It was the day morality came down from the pulpit and marched on Parliament. August 23, 2004: Destiny Church's Enough is Enough protest attacked Wellington like a swarm of locusts sent to plague the sinners.
Massed in meticulously ordered ranks and clad in black, Brian Tamaki's followers looked to some like Nazis. To others - conservative Kiwis concerned society could not withstand the onslaught of legalised prostitution and civil unions - they looked like the guardians of everything pure and holy.
Nearly a year later and with an election looming, the concerns articulated by those 7500 Christian soldiers are still reverberating. For a certain predominantly Christian constituency, moral issues will heavily influence how they vote on September 17.
Civil unions and prostitution are the banner issues, but for concerned Christians choosing between the recently tarnished Christian Heritage, Destiny NZ, the quasi-Christian United Future or the secular main parties, morality means more than just sexual ethics.
While hardliners like Brian Tamaki have been the public face of the morals debate, similar issues are of concern to moderates, too. Today's Herald on Sunday-Digipoll survey shows 51 per cent of voters in Auckland, Northland and Hawke's Bay do not think the Government is taking the country in the right direction with its social changes.

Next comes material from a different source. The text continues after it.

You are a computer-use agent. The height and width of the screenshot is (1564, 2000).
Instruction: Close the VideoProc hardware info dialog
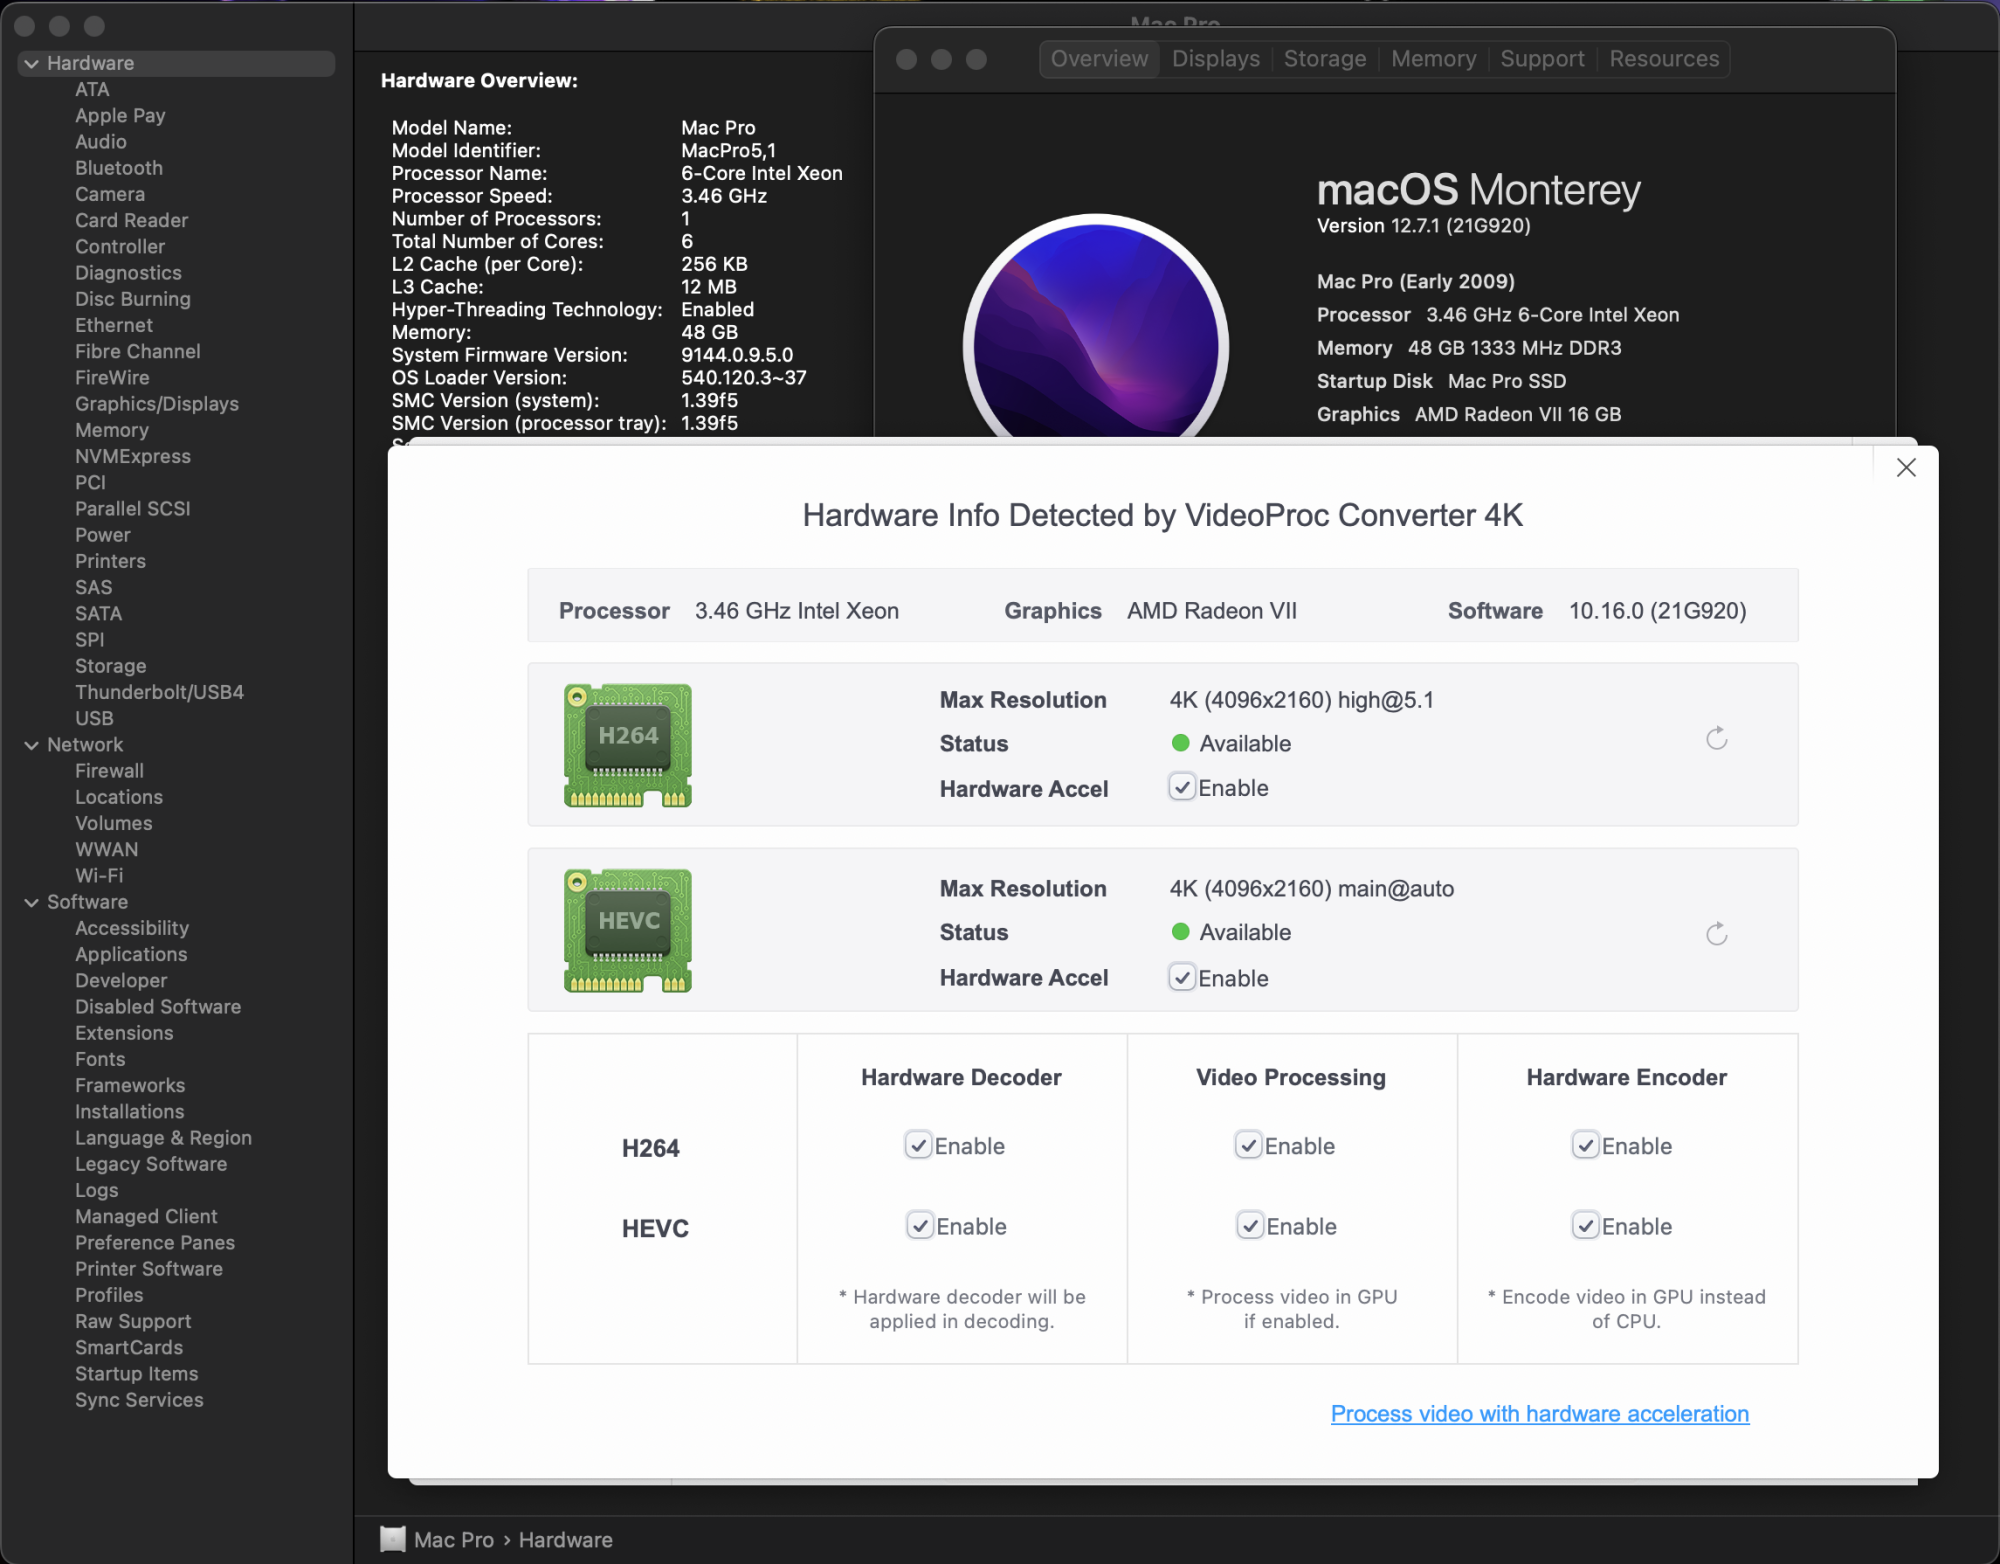[x=1906, y=468]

The Herald on Sunday asked Glyn Carpenter of the Vision Network, a nationwide collective of mainly Protestant and Pentecostal church leaders, questions about moral issues:
Q. When voters say moral issues are important to them, what do they have in mind?
A. The average person asked to respond to moral issues might just think in terms of things like prostitution and civil unions. But we would want morality to be taken much more broadly. Moral issues come down to the choices we make and our understanding of right and wrong. Consumerism, human rights, general integrity - these are all moral issues.
Q. A writer of a letter to the editor accused the Government recently of failing on moral issues by "pandering to minority groupings of social and sexual deviants". Is that a widespread feeling?
A. It would be totally fair to say Parliament has passed some very controversial legislation ... And it would be fair to say that a great many people are concerned. There's a well-known quote that comes out of Russian author Fyodor Dostoevsky's book The Brothers Karamazov: without God everything is possible, everything is permissible. As a Christian organisation, what we would say is that in a society which has really lost sight of God, we're in that situation that Dostoevsky described, which is that everything is permissible. The question that we would want to throw back to people is: how do you know what is right and wrong? Where do you draw the line on any issue? Suppose Parliament were to debate incest ... If it's simply whatever the public feels like or whatever the majority thinks, where do we go then?
Q. Helen Clark is agnostic and Don Brash doesn't believe in God. Is that relevant?
A. It is relevant. If we're talking about questions of morality, the standard Christian view would be that our concept of right and wrong flows out of our concept of God.
Q. What do people mean when they talk about the family being under attack?
A. What we have is a society that is becoming increasingly self-focussed and increasingly individualistic. People are growing up with a lot more focus on their own rights than they are on their responsibilities ... That's why we have such large numbers of children being born out of wedlock. Marriage is the commitment of a man and a woman to each other to provide the basis of the unit which will raise children. And while it's not perfect, it's not ideal, and there are many situations where it doesn't work out as we would hope, the fact is that clearly, demonstrably, it provides the most stable and nurturing environment for children to be raised in. [But] when we have films and Hollywood movies which promote promiscuous sex and out-of-marriage sex, and when we have a Government basically saying it doesn't matter what form a family takes - these are sending out the wrong signals to people.
Q. What impact has the fall from grace of Graham Capill had on the credibility of morals campaigners?
A. It's been a very cogent reminder that we don't express these views from a position that one group is perfect and another group isn't. Whatever group we're in we all struggle with issues in life.